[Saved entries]
···

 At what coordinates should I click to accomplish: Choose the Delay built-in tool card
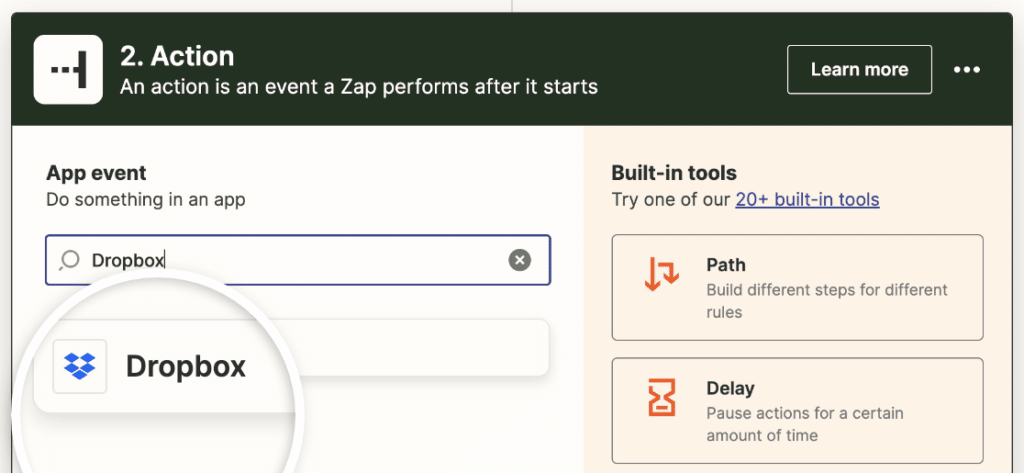[x=797, y=410]
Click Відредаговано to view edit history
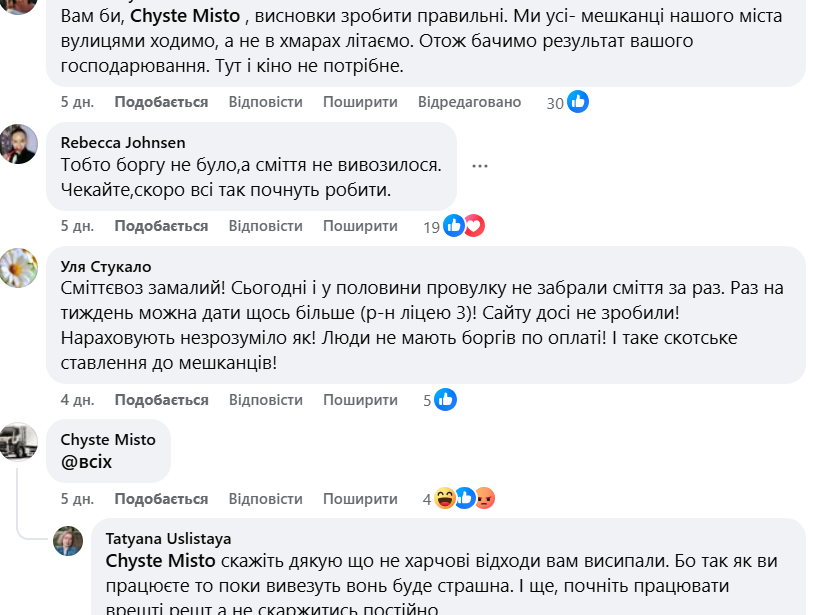Screen dimensions: 822x615 coord(470,102)
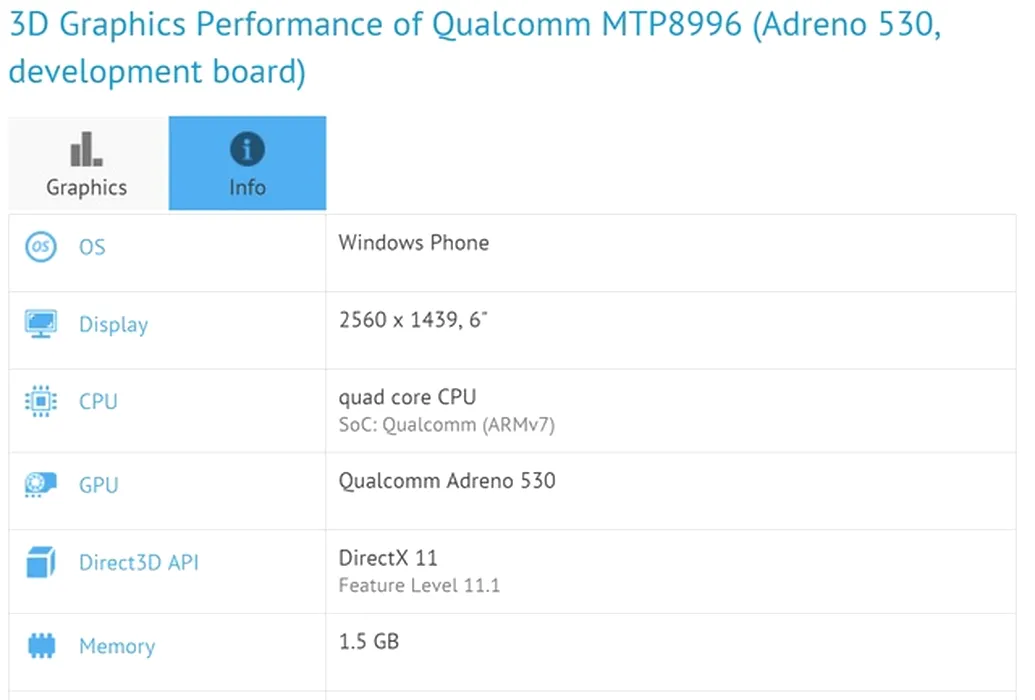Screen dimensions: 1035x700
Task: Click the GPU row label
Action: (98, 485)
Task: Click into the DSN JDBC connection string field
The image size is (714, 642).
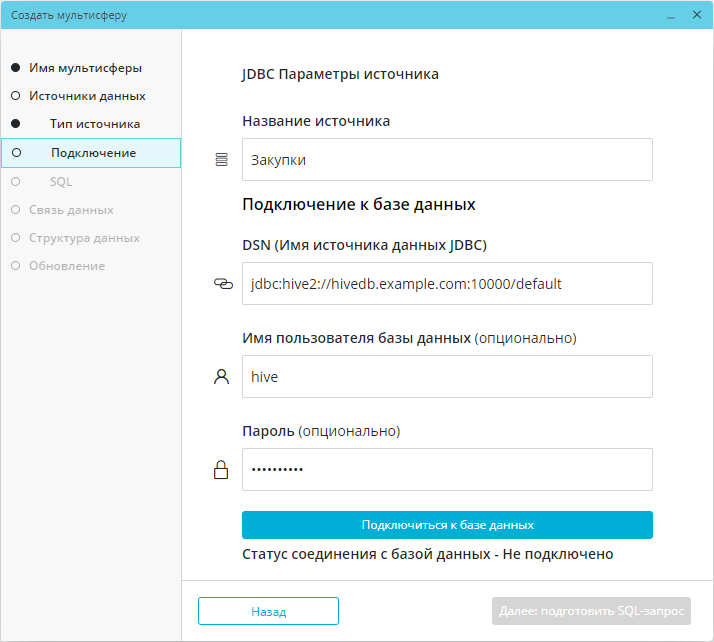Action: 447,284
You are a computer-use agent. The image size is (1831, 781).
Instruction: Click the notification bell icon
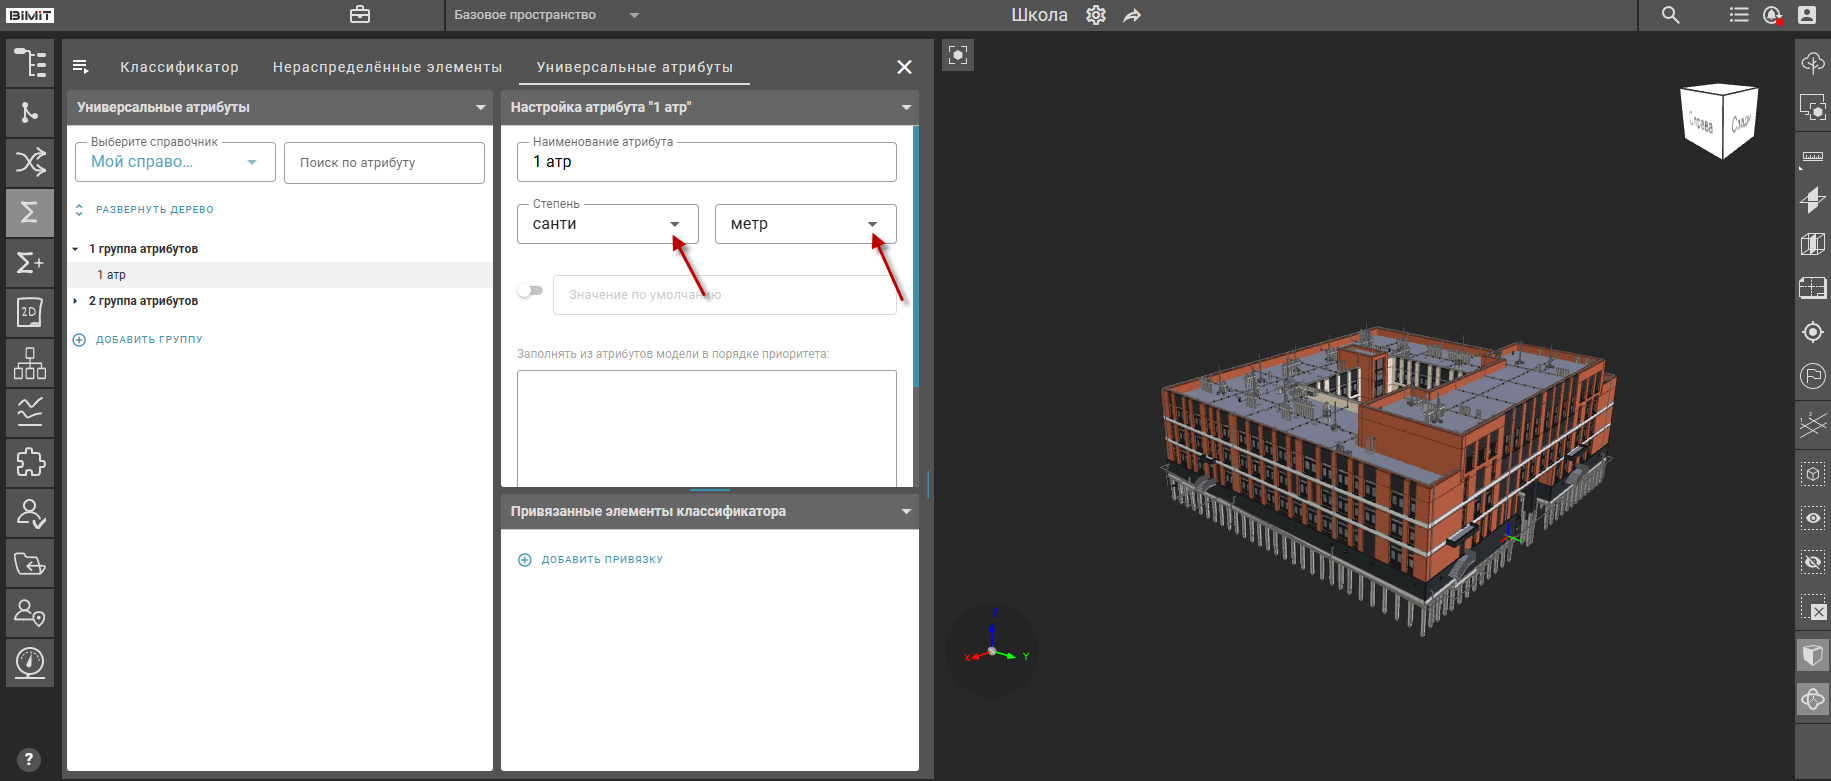(1772, 15)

···

= Work instruction =
Set down, word for word, the line that holds "Click Відредаговано to view edit history" and all lines after it to the end of the entries above, but not the pictures.

= Your solution =
Click Відредаговано to view edit history
Screen dimensions: 822x615 coord(470,102)
Screen dimensions: 1035x700
Task: Click the GPU row label
Action: (98, 485)
Task: Click into the DSN JDBC connection string field
The image size is (714, 642).
Action: 447,284
You are a computer-use agent. The image size is (1831, 781).
Instruction: Click the notification bell icon
(1772, 15)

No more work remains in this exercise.